Unstructured deals mar PFAs from infrastructure investment

Pension Fund Administrators (PFA) say they are willing to invest in infrastructure but with a provision that such deals must be properly structured.

Oguche Agudah, chief executive officer, Pension Fund Operators Association of Nigeria (PenOp) said at a webinar organised by the association in conjunction with investment houses, Rand Merchant Bank, Standard Bank Group and Africa Finance Corporation (AFC).

The seminar with the theme ‘The Nigerian Economic and Investment Outlook: A Focus on Pension Fund Investment Strategies’ was moderated by Wole Famurewa.

Oguche said pension fund managers were enthusiastic about investing in infrastructure, disclosing that in a pool among them, 42 percent indicated they were actively looking for investments in infrastructure, while 50 percent said they would consider these investments.

He said although fund managers were cautious about private equity (PE), they will consider it on a deal-by-deal basis, adding that 25 percent of them were actively looking to invest there, while 67 percent say they would consider it.

“Fund managers are looking to invest in Impact Focused Funds but transparency and structure are key, as poll shows 75 percent are either actively looking or will consider investing in an impact focused fund.”

“For fund managers, transparency is key to investing in a Fund of Fund.”

He said managers have noted the extent to which a fund-of-fund approach can diversify their portfolios and help bridge the technical capacity gap when it comes to due diligence, but for them, the key is transparency. Of polled fund managers, 67 percent indicated they would consider private equity investments, Oguche said.

Oguche also said fund managers were willing to engage the market more directly, stating that of the fund managers polled, 75 percent indicated interest in engaging in curated beauty parades with issuers and financial advisors.

Rita Babihuga-Nsanze, chief economist, Africa, Africa Finance Corporation, a panellist speaking on 2023 Outlook for Nigeria, said the upcoming elections occur against a backdrop of pressing challenges which will leave the next administration with some tough policy decisions from day one.

She listed some of the issues to include Mounting Fiscal Pressure, Weakening Debt Affordability, Oil Production Challenges, and Crippling Subsidy Overhang among others.

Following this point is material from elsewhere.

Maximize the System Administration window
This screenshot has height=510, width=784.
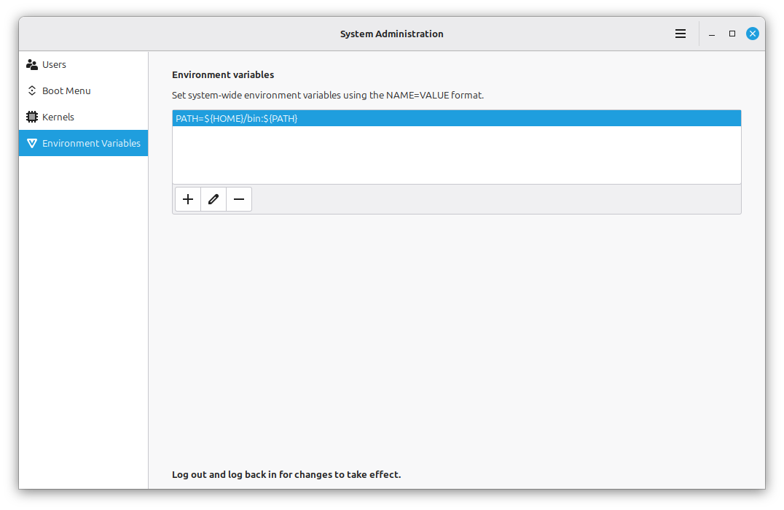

Babihuga-Nsanze said the growth was expected to remain at 2022 levels with significant downside risks stemming from long standing structural challenges.

“We expect growth to soften in 2022 and 2023 on the back of constrained FX supply and weakened capacity of the federal government to stimulate growth as it struggles to finance itself.”

She said whether the upcoming elections would deliver the much-needed reforms for the oil sector, the fiscal sector and exchange rate regimes, will determine if long-standing structural economic imbalances persist in the near term.”

Read also: NPF Pensions, Access Pensions top ROI of four funds in 2022

The economist, however, cautioned that without the necessary structural reforms, the current forex liquidity pressure would persist in 2023 and potentially in 2024 on the back of increasing downward pressure on foreign reserves.

Her priorities for the new government are securing the oil sector and output, removal of the subsidy regime, and the country’s FX regime.

Eyitope Owolabi, head of structured sales, West Africa, Rand Merchant Bank, also a panellist, looking at the sector, outlined the lack of diversification in pension assets, stressing use of derivatives in diversification but also hedging pension fund position on investments.

Muyiwa Oni, regional head of research, Standard Bank Group, another panellist, looking at the equities market, said the NGX over the last 10 years has performed relatively well in domestic value terms, returning 200 percent over the last 10 years.

According to him, performance over the last year has been carried by brewers and the oil and gas sector, noting that NGX is also having a good 2023, growing 4.4 percent this year and earnings will be driven by banks taking advantage of the high-interest environment.

“We propose an overweight recommendation for cements and banks. We expect elevated prices to drive earnings for cement names. We expect the higher interest rate environment to drive higher net interest margins and earnings for banks as yields on government securities and customer loans increase, the equities market, the expert said.